The simple fact of the matter is that the plaintiff stipulated the sum it was prepared to accept and did not seek to allocate it in any way.

Neal Armstrong. Summary of Automodular Corporation v. General Motors of Canada Limited, 2018 ONSC 1640 under ETA s. 182(1).

CRA treats the application of the purpose test, respecting the acquisition by a private foundation of an indirect interest in a private corporation through a trust, as a question of fact

Where a private foundation or persons with whom it does not deal at arm’s length own more than 20% of the shares of any class of shares of a corporation (the “excess corporate holdings percentage” as defined in s. 149.1(1)), it is obligated to divest itself of the excess shares (the “divestment obligation percentage.” Mr. A, who does not deal at arm’s length with private foundation, settles his freeze shares of a private corporation on an alter-ego trust under s. 73(1), with the trust terms providing that the residue of the trust will be distributed to the private foundation on his death. Will the private foundation will be subject to s. 188.1(3.5) such that it will be treated as owning a portion of the freeze shares?

Along with conditions of a more mechanical nature, CRA noted the purpose test in s. 118.1(3)(d) and (e) – which applied inter alia if it may reasonably be considered that a purpose of the acquisition of a property by the trust was to hold shares and such shares, if they were held by Mr. A, would cause the private foundation to have a divestiture obligation percentage.
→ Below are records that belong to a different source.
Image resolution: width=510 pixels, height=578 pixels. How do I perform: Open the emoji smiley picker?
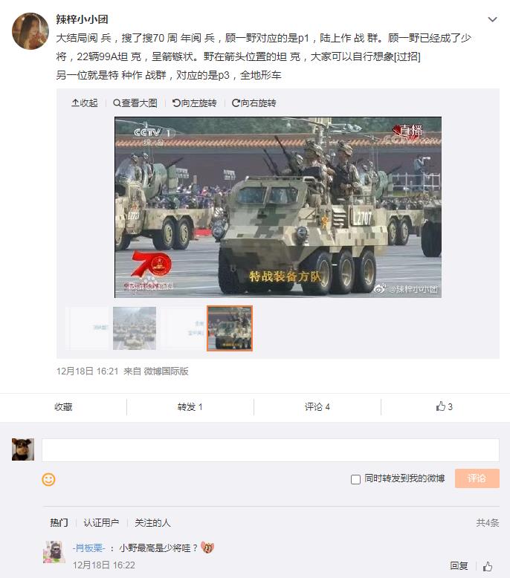coord(48,479)
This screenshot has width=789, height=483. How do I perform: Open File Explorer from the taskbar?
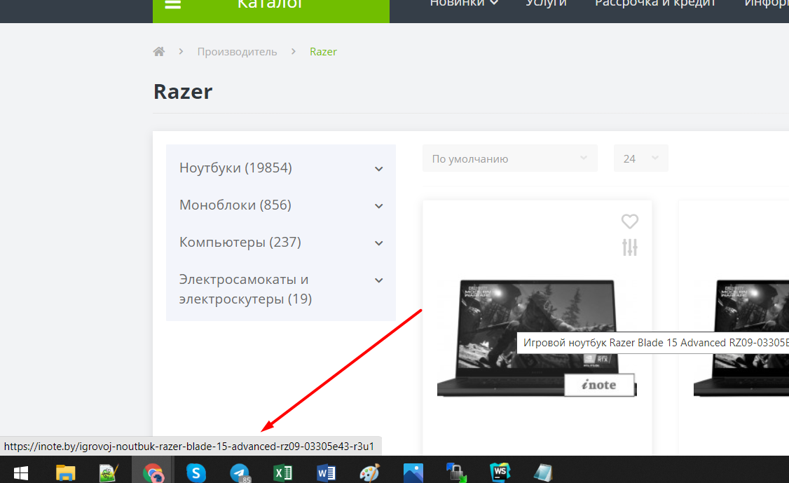pyautogui.click(x=65, y=473)
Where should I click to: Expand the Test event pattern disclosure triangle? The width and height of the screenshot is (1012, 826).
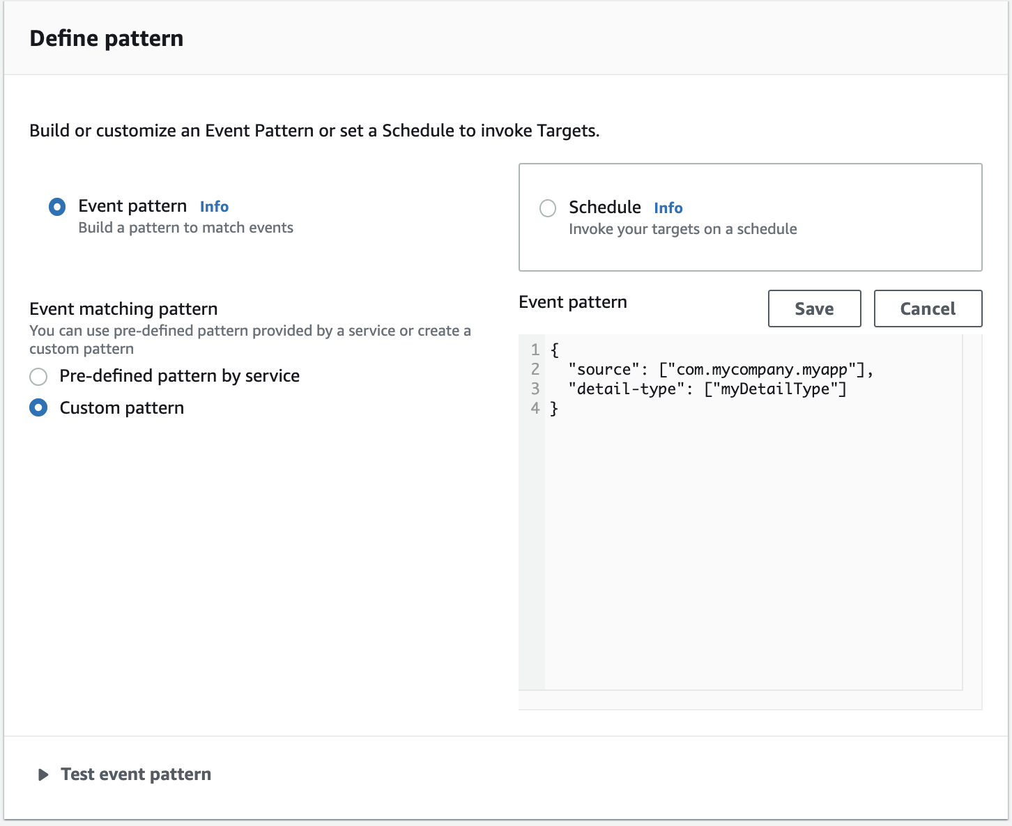tap(43, 774)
Perhaps in recognition of potential ambiguities as to how to apply this purpose test to what essentially is a donee, CRA gave the following somewhat muffled response:

…Whether subsections 188.1(3.3) to (3.5) apply to a particular situation is a mixed question of fact and law … . Given the broad nature of these provisions, where a private foundation is a beneficiary under an alter-ego trust, consideration must be given to subsections 188.1(3.3) to (3.5) for the purposes of determining the private foundation’s excess corporate holdings percentage and divestment obligation percentage for a taxation year.
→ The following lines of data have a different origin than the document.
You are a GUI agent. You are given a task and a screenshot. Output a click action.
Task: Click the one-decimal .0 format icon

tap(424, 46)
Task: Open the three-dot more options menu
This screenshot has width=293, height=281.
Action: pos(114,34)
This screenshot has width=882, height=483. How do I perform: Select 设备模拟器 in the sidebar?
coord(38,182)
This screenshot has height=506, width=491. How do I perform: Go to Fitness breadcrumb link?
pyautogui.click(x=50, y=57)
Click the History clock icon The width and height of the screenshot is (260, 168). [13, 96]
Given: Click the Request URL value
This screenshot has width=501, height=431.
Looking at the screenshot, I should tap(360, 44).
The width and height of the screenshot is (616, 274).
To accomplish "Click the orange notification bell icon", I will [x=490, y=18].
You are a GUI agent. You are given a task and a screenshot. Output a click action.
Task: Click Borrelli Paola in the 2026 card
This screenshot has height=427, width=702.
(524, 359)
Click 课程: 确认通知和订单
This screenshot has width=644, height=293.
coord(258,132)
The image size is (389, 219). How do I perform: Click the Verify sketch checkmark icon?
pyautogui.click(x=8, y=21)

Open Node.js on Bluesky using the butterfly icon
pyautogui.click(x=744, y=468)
Neal Armstrong. Summary of 8 May 2018 CALU Roundtable Q. 5, 2018-0745861C6 under s. 188.1(3.3).

The adoption of IFRS 9 raises the potential that loan impairment amounts for ITA and IFRS purposes will differ

The s. 20(1)(l) reserve for doubtful loans for a money-lending business of a financial institution is in essence the lesser of a reasonable amount and 90% of the reserve or allowance for impairment determined in accordance with GAAP. IFRS 9, which replaced IAS 39 effective after 2018 (which, in the case of public entities, in turn replaced s. 3015 of the CICA Handbook, as it used to be called), adopts a risk-weighted approach, and unlike the old accounting standards, it incorporates predictive elements.

The expected-credit-loss model comprises the following three stages:

  • Stage 1. An allowance is recorded on the initial recognition of a non-credit-impaired financial asset The allowance under this stage is measured on the basis of the expected lifetime cash shortfalls that would result if a default occurs within 12 months after the reporting date, weighted for the probability of a default
  • Stage 2. The allowance is recorded relating to a financial asset or a group of financial assets where there has been a significant increase in credit risk since the initial recognition. In this stage, the amount of loss allowance is equal to the expected credit loss over the life of the financial asset
  • Stage 3. The allowance for credit-impaired loans is recorded. In this stage, one or more events have taken place to cause the financial asset to become impaired.

There is some concern that only stage 3 amounts will be recognized by CRA as impaired as required by s. 20(1)(l)(ii)(D).

Neal Armstrong. Summary of Arthur Driedger and Stephen Wong, “IFRS 9: Financial Instruments,” Canadian Tax Highlights, Vol. 26, No. 6, June 2018, p.6 under s. 20(1)(l)(ii).